SEATTLE — Cities in Washington can enact their own income taxes, a state appellate judge ruled Monday, overturning a law against such practices that dates back more than 30 years.
But the income tax that Seattle tried to impose in 2017 is unconstitutional, the judge said in the same ruling, meaning the city must go back to the drawing board to create a more uniform taxing system.
The Seattle City Council imposed its tax two years ago to collect 2.25 percent on individual incomes of $200,000 or more, and $500,000 or more for households. The tax was designated for programs like transit services, homeless assistance, housing affordability and reduction in property and sales tax.
But Appellate Judge James Verellen said a 1933 Washington Supreme Court ruling demands that taxes be levied uniformly.

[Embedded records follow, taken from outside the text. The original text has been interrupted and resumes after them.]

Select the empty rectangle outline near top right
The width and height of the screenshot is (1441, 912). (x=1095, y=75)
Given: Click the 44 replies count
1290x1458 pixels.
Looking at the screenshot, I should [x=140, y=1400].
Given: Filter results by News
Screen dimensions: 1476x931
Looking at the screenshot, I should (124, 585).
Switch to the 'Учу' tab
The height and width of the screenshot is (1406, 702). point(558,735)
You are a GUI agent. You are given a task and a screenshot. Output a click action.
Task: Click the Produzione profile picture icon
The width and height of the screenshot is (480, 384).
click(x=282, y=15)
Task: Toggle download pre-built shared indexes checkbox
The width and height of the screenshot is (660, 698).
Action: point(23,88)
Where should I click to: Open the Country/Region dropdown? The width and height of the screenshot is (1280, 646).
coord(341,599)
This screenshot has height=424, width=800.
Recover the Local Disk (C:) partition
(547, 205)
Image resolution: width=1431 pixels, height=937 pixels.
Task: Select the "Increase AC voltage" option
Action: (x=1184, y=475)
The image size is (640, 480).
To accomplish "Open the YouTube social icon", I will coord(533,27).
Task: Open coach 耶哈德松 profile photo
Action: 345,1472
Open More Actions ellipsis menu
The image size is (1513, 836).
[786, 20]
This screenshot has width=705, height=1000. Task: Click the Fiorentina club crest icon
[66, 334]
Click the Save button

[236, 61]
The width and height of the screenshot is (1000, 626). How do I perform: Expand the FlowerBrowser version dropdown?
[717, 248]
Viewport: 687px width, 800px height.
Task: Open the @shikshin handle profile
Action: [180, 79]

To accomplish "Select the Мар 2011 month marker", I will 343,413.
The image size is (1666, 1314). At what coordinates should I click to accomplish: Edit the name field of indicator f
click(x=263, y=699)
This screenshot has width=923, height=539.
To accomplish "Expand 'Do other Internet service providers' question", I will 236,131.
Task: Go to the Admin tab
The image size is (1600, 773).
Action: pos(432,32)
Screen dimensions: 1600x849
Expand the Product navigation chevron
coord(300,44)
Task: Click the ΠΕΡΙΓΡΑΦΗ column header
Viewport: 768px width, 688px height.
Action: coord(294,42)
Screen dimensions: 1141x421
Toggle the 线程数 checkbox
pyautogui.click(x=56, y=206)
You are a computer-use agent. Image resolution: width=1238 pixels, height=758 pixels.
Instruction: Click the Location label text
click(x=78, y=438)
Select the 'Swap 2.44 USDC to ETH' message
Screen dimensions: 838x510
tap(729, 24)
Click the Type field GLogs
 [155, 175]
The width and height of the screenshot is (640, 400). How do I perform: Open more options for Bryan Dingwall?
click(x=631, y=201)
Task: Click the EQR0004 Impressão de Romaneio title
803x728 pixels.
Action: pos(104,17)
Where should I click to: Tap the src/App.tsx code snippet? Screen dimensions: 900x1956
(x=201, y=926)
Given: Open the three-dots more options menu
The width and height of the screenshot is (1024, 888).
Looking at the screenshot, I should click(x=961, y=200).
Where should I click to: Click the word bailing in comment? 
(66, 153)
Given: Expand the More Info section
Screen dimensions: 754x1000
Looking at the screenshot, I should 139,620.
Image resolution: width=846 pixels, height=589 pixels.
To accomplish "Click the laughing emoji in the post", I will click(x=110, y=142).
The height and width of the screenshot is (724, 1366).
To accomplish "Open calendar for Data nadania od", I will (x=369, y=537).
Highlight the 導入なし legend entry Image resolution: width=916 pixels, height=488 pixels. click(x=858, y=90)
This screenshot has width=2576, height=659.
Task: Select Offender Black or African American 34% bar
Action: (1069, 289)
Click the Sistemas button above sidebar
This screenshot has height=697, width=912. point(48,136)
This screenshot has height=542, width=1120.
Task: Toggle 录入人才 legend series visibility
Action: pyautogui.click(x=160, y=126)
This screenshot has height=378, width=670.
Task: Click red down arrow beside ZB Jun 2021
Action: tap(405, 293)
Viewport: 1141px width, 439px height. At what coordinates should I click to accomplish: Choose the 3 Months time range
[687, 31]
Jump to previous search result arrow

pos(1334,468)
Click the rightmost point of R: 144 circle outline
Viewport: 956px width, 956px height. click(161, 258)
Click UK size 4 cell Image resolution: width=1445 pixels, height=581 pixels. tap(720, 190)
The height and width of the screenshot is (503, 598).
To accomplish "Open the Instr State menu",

Seattle’s tax, often described as a “wealth tax,” violates that requirement because it targets only high earners.
But the city can have another bite at the apple: Verellen’s finding strikes down a 1985 state law that forbids cities from collecting income tax. Unless the state Supreme Court rules differently when Seattle appeals, that means any Washington city could now set its own tax on residents’ earnings.
“The City has always recognized that ultimately the Supreme Court is the proper place to overturn the bad precedent holding an income tax is a tax on property,” Seattle City Attorney’s office said in a press statement. “We intend to petition our Washington State Supreme Court for appeal.”